If there is no half-way house to Freedom, then surely there
is no half-way house to Democracy either.
****
PHNOM PENH, Cambodia August 29, 2013 (AP)
By SOPHENG CHEANG Associated Press
Associated Press
Cambodian Prime Minister Hun Sen's ruling party criticized
the opposition's plan to hold a massive protest against last month's election
results, saying Thursday that a disruptive demonstration was not in the
country's interest.
In a rare statement, the Cambodian People's Party stopped
short of asking the opposition to cancel its rally planned for Sept. 7, but
implied that protesters would be held responsible for any unrest.
Official results from the July 28 polls gave Hun Sen's party
68 seats in the National Assembly against 55 for the opposition Cambodian
National Rescue Party. Opposition leader Sam Rainsy says his party would have
won 63 seats if the election had been fair.
Rainsy has called for next week's rally unless an independent
committee is formed to investigate alleged irregularities in the election.
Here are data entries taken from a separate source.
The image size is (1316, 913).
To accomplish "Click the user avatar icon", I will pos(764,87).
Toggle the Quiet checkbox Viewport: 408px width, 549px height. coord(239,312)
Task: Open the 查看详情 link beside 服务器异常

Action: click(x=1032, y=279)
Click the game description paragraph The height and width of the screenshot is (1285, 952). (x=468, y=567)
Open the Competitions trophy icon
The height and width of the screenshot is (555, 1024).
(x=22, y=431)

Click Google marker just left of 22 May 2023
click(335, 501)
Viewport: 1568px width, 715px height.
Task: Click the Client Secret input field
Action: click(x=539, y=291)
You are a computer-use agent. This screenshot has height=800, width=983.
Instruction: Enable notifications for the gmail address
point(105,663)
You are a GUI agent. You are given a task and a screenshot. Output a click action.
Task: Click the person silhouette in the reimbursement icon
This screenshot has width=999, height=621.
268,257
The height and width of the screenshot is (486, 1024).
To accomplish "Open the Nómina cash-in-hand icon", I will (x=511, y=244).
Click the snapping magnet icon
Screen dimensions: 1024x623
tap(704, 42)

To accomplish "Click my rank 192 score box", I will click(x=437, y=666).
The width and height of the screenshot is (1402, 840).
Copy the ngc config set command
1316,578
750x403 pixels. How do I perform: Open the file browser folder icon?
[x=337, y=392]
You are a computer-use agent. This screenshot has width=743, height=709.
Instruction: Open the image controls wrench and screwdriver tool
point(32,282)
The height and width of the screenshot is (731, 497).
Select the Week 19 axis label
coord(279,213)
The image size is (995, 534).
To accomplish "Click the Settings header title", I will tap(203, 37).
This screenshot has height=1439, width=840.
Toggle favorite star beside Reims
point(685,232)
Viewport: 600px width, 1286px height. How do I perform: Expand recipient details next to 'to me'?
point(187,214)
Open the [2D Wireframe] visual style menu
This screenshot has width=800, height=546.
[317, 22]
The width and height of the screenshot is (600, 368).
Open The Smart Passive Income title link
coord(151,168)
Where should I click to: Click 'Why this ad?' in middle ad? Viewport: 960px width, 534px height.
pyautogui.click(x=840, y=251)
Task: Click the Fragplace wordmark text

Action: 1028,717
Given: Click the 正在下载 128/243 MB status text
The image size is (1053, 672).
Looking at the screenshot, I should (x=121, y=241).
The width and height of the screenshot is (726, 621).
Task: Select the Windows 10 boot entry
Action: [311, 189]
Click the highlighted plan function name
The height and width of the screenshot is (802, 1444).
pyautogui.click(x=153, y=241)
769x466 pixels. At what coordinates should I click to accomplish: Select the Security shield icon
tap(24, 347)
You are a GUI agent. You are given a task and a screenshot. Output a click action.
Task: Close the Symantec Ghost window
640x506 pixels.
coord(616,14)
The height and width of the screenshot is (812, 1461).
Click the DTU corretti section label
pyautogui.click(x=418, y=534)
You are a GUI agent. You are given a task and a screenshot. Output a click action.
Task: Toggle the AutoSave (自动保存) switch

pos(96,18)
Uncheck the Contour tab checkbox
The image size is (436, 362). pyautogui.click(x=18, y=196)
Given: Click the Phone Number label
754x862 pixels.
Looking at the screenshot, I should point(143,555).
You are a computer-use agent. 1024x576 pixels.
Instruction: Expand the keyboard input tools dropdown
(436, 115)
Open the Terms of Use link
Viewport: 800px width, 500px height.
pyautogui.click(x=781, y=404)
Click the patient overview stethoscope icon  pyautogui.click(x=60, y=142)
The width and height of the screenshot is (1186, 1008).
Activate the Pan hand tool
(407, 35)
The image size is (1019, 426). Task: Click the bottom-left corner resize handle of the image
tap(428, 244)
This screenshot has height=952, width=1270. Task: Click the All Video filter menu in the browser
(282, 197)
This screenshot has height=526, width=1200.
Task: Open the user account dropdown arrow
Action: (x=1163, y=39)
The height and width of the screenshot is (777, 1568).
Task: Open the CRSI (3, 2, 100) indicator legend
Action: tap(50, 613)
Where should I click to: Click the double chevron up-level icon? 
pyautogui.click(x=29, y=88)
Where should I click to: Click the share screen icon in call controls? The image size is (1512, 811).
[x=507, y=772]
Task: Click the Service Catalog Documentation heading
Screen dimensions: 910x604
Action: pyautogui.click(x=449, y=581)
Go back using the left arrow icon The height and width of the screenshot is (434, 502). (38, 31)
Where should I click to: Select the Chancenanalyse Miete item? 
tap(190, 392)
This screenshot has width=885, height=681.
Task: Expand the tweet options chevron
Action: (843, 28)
Rallies since the election have drawn thousands of people
and raised fears of political violence, especially since the government has
responded by deploying troops and armored vehicles in Phnom Penh, the capital.
Hun Sen, Cambodia's leader for 28 years, has a reputation of
dealing harshly with his opponents.
Sam Rainsy said earlier Thursday that he plans to hold
training sessions and rehearsals to show supporters how to hold peaceful
protests, since the Cambodian people have little experience with opposition
rallies. He said he would call in foreign experts to help with the training.
"We are in the learning process," Sam Rainsy told
reporters. "We are receiving training and advice from people all over the
world who want to help ensure that demonstrations in Cambodia will be peaceful.
We will conduct rehearsals. We will assemble people and train them in how to
resist violence."
He denied allegations by the Interior Ministry, which
recently set a letter to all foreign embassies accusing the opposition of
trying to topple the government.
"We have no plan to topple anyone," Sam Rainsy
said. "We are protesting the election results and the election conduct and
a lack of transparency. We want to bring justice to the voters."
In its statement, the ruling party did not address the
opposition's demand for an impartial investigation into the election. But it
urged the opposition to hold another round of talks to ease the standoff, rather
than taking its discontent into the streets. The two sides have already held
three meetings over the dispute.
The protest is planned for one day before the National
Election Committee is expected to ratify the results.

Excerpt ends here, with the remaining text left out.